◆ Activity ◆
Given the listing below, write out exactly the lines starting with the line that has "Where should I" and going on through the line that has "Task: Click the 转换 category cell", both kept.

◆ Extracted data ◆
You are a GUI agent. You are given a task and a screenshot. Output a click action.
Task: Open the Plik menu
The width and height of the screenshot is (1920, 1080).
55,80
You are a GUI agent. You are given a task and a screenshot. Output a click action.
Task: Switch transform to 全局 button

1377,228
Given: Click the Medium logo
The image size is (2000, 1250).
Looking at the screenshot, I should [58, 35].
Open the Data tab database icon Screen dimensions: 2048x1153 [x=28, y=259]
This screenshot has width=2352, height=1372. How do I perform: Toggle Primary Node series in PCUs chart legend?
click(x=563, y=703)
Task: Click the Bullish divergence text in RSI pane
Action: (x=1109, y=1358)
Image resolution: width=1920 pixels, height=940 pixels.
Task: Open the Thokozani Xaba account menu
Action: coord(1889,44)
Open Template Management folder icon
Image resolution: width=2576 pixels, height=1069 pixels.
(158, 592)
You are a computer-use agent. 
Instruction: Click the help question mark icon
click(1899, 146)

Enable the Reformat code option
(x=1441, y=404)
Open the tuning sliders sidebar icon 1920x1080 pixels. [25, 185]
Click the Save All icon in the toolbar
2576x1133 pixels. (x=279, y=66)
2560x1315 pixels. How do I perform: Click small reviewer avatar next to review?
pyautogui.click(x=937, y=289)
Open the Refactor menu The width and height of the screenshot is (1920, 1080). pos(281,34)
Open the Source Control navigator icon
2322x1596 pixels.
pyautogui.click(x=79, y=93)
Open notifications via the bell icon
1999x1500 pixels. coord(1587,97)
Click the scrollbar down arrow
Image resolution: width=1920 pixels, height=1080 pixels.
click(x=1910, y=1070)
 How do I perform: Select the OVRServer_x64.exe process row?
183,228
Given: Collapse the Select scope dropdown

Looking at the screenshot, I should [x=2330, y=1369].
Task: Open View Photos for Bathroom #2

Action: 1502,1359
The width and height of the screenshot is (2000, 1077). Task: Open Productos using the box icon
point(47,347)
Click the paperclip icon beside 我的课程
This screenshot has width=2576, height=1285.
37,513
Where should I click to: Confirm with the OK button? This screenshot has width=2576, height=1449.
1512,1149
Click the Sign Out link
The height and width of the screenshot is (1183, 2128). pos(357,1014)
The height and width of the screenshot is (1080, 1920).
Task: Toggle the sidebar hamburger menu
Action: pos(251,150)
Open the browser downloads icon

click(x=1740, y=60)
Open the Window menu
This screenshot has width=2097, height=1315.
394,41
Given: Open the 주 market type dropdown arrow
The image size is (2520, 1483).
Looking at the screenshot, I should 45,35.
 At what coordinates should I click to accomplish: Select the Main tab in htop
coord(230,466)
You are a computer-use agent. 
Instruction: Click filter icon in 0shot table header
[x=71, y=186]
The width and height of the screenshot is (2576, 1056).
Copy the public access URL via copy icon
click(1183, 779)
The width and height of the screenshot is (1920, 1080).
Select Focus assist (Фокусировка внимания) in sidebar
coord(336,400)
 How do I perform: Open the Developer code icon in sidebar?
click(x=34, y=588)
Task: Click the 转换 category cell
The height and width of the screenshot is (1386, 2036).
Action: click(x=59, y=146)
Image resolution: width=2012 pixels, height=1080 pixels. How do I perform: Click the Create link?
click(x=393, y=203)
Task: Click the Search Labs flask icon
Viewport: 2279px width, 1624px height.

◆ Response ◆
Where should I click to: Confirm with the OK button? This screenshot has width=2576, height=1449.
1512,1149
Click the Sign Out link
The height and width of the screenshot is (1183, 2128). pos(357,1014)
The height and width of the screenshot is (1080, 1920).
Task: Toggle the sidebar hamburger menu
Action: pos(251,150)
Open the browser downloads icon

click(x=1740, y=60)
Open the Window menu
This screenshot has width=2097, height=1315.
394,41
Given: Open the 주 market type dropdown arrow
The image size is (2520, 1483).
Looking at the screenshot, I should 45,35.
 At what coordinates should I click to accomplish: Select the Main tab in htop
coord(230,466)
You are a computer-use agent. 
Instruction: Click filter icon in 0shot table header
[x=71, y=186]
The width and height of the screenshot is (2576, 1056).
Copy the public access URL via copy icon
click(1183, 779)
The width and height of the screenshot is (1920, 1080).
Select Focus assist (Фокусировка внимания) in sidebar
coord(336,400)
 How do I perform: Open the Developer code icon in sidebar?
click(x=34, y=588)
Task: Click the 转换 category cell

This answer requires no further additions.